A few years ago, I found myself at a fork in the proverbial road. Like Robert Frost, I pondered the consequences that came with each. Shrugging it off, I took the familiar path. And because I’m the sort who wonders, I thought a lot about the other road, mainly where’d I be at that present junction. My idea spawn a fictional blog that I never came around to keeping up with (it never started, actually, outside that I’m not hoarding the URL).
I found myself thinking about that other road, though it’s clear that no matter what path I chose, the ending would still be here. It might have just taken a little bit longer.
With my current situation in full motion, the idea came back. Where would I be if things had ended? Another idea, another fictional biographical story born. However, as I tweaked the kinks and holes, I realized I’m done trying to reinvent myself.
The story stopped being my What If, and a character’s What Is. I’m not sure if most writers do this, but I’m guilty of putting reflections of myself into my stories. Lately, I’ve been thinking a lot about “David,” and wondering what a person outside of myself would handle a conversation with an estranged father – so estranged that he doesn’t even recognize his son. Of course, this stemmed from my recent run in with Javier. I thought I’d put all the anger and hatred aside and grown up as a man. I still felt the bitter taste of betrayal and abandonment when he opened his mouth to greet me. This man isn’t my father. My mother played both roles. She was the one that – poorly – attempted to tell me what was happening to my body. She was the one that warned me what girls were like – she was completely off that one, by the way. There were things she couldn’t explain to me, and I never pushed her to. She was my support and I don’t know what I’d do without her.

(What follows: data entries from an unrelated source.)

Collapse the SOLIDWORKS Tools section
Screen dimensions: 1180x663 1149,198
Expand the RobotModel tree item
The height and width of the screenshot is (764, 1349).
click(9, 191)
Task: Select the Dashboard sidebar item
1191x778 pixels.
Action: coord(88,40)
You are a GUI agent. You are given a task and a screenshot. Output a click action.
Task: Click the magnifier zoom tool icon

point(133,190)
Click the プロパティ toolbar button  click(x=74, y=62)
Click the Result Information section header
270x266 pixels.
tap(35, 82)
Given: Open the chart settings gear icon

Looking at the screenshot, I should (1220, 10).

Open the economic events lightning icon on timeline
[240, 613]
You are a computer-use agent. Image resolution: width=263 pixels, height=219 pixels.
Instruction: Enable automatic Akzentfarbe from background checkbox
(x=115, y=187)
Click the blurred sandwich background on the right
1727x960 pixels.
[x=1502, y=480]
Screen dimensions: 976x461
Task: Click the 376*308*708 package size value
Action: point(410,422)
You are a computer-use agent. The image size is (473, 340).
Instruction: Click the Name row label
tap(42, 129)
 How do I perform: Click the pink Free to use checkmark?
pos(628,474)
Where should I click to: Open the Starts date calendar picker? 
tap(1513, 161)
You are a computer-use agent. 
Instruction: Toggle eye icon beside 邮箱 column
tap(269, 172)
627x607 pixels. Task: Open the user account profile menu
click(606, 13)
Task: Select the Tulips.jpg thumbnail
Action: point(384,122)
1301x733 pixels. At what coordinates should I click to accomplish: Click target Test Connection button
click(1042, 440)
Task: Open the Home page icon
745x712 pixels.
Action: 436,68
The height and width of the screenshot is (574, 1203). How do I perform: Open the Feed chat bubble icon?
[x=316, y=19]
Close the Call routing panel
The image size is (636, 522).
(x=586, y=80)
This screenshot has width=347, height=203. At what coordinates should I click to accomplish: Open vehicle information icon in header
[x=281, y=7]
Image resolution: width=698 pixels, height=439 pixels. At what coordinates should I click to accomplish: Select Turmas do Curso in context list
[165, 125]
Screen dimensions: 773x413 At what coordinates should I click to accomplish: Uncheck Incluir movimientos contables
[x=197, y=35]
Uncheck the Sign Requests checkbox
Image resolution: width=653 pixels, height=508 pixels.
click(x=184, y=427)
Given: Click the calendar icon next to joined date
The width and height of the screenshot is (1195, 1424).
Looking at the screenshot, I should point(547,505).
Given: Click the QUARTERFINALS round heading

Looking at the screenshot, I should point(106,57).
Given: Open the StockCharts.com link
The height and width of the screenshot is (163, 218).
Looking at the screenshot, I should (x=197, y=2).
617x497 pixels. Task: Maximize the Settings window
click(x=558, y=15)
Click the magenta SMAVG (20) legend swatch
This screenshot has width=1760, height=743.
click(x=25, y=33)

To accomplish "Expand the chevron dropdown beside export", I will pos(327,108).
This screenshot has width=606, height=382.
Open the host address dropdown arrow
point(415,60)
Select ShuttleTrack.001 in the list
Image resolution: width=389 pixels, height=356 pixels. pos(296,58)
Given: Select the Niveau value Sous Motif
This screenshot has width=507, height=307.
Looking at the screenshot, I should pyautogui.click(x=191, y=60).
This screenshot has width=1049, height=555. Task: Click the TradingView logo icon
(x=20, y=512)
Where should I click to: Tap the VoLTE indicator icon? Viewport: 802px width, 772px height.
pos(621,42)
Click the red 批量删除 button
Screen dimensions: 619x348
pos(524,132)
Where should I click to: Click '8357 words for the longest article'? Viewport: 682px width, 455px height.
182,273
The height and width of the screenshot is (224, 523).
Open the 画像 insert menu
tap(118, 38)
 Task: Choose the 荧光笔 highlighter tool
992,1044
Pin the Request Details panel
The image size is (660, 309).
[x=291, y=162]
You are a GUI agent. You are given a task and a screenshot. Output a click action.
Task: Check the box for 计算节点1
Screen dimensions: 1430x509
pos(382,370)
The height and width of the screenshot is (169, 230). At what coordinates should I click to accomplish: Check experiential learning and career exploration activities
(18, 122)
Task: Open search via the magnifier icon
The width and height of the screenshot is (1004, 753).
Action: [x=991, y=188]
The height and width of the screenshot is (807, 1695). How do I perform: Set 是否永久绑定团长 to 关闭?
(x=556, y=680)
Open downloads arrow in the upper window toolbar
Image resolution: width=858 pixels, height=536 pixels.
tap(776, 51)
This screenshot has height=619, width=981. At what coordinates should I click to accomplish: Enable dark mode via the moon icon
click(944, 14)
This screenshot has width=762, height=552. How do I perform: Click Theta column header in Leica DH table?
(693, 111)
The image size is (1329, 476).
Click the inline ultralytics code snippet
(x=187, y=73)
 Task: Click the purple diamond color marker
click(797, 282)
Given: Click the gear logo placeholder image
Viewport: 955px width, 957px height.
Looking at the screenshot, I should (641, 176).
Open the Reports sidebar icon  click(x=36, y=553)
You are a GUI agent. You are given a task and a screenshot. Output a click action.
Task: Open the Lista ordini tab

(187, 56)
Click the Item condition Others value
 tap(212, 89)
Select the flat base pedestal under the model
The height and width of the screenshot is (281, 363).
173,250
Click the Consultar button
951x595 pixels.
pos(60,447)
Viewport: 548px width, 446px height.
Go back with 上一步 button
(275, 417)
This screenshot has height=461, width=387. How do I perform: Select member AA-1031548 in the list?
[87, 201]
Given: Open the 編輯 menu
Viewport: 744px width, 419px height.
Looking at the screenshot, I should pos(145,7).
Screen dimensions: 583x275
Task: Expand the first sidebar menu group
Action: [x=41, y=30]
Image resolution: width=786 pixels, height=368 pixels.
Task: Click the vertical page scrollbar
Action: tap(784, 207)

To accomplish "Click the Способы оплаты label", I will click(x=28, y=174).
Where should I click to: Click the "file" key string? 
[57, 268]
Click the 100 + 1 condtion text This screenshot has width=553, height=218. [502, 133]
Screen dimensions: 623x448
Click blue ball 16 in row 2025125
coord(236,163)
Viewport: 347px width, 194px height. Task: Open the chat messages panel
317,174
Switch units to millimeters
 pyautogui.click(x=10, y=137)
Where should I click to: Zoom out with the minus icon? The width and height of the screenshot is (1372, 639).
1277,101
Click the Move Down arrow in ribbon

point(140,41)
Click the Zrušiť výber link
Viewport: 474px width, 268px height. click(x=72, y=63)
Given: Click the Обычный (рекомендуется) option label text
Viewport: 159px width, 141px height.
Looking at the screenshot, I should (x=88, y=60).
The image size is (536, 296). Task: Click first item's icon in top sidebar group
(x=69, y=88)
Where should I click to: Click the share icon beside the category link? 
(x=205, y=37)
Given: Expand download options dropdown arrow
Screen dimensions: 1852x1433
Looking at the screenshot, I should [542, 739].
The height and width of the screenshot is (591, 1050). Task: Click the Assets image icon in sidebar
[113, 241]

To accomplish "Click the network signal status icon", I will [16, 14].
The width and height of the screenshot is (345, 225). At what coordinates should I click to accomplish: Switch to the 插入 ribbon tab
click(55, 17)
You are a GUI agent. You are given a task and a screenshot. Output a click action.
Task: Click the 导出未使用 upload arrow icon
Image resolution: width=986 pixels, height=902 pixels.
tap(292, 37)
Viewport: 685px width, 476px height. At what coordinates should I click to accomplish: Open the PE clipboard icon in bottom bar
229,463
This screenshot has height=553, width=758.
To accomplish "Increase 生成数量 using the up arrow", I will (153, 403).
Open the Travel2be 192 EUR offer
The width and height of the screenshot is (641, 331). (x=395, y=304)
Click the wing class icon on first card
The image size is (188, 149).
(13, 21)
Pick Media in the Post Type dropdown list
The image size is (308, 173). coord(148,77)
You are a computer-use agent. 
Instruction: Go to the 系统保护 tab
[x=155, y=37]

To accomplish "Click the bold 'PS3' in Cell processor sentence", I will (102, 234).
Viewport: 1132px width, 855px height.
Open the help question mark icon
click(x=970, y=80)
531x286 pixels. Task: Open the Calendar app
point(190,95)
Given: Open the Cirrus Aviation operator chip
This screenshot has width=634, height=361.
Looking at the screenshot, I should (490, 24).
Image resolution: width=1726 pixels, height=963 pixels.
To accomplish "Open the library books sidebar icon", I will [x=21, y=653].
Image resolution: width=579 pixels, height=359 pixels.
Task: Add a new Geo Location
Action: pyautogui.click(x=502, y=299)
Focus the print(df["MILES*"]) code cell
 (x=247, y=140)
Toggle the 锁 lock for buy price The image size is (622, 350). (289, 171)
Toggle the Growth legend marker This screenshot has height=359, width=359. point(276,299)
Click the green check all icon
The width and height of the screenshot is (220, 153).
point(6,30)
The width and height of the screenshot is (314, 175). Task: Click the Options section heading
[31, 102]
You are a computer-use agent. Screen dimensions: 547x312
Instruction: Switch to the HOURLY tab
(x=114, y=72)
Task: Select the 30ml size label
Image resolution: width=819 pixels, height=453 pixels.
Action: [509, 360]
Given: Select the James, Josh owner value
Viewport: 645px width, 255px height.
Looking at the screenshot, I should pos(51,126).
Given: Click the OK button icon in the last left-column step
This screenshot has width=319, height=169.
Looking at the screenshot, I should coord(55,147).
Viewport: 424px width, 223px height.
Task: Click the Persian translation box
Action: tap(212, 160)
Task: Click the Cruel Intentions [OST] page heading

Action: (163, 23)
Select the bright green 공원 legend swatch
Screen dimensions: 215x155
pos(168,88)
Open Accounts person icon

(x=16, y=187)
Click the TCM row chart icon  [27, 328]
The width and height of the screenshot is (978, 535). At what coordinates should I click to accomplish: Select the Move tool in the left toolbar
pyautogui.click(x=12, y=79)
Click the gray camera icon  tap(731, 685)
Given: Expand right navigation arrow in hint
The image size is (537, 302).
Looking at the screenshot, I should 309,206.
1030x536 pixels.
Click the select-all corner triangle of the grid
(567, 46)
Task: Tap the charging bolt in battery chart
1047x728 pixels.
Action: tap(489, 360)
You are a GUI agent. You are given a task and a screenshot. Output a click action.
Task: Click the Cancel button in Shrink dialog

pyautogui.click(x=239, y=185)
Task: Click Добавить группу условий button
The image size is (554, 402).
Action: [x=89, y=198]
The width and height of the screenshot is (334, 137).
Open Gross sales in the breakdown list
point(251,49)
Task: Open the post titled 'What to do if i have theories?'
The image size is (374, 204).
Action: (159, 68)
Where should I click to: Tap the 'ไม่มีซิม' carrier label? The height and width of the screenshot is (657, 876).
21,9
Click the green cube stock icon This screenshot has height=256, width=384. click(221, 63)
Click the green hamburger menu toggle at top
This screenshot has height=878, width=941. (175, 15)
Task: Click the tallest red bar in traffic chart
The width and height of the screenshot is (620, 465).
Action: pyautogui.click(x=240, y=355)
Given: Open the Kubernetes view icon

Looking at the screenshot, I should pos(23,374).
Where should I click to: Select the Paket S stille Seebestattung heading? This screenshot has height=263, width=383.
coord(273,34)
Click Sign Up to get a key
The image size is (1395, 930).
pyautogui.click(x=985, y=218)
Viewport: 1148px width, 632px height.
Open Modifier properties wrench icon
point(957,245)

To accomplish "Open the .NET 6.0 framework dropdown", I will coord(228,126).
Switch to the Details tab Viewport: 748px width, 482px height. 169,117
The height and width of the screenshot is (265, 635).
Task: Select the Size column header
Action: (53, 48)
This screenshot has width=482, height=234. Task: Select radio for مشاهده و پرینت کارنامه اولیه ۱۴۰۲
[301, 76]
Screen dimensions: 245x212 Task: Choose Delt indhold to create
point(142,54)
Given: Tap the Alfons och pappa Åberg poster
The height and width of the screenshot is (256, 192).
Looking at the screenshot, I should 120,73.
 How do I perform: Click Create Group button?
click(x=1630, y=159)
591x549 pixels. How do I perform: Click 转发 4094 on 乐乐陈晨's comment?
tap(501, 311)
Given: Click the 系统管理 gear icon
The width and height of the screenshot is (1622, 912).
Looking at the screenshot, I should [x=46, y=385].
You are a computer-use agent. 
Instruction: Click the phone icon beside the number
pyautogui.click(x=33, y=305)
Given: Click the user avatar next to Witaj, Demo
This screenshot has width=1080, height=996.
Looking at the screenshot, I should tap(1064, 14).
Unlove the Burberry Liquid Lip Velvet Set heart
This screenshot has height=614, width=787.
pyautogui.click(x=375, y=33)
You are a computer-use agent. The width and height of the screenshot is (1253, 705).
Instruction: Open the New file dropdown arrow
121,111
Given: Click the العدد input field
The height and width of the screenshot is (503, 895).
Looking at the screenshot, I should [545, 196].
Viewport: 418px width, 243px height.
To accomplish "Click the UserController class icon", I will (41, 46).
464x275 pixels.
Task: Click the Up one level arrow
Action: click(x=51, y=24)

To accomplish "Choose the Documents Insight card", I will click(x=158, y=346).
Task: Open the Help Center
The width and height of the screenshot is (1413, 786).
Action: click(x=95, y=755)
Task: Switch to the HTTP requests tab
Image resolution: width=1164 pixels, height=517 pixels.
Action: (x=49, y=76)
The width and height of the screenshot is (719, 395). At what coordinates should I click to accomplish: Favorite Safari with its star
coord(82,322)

But the more I think about “David,” the more my mind focuses on this new nameless (as of now) character wandering about as the only world he’d know vanished seemingly over night. Divorced. Having to “divide” his friends between his ex. Finding out that he can love again, even though he will always look over his shoulder in hopes that she is following.
I started mapping the beginning and the end, because it’s obvious that even the ending I have already planned isn’t the ending that will come to light. It never is.
That’s it. That’s all I have for now.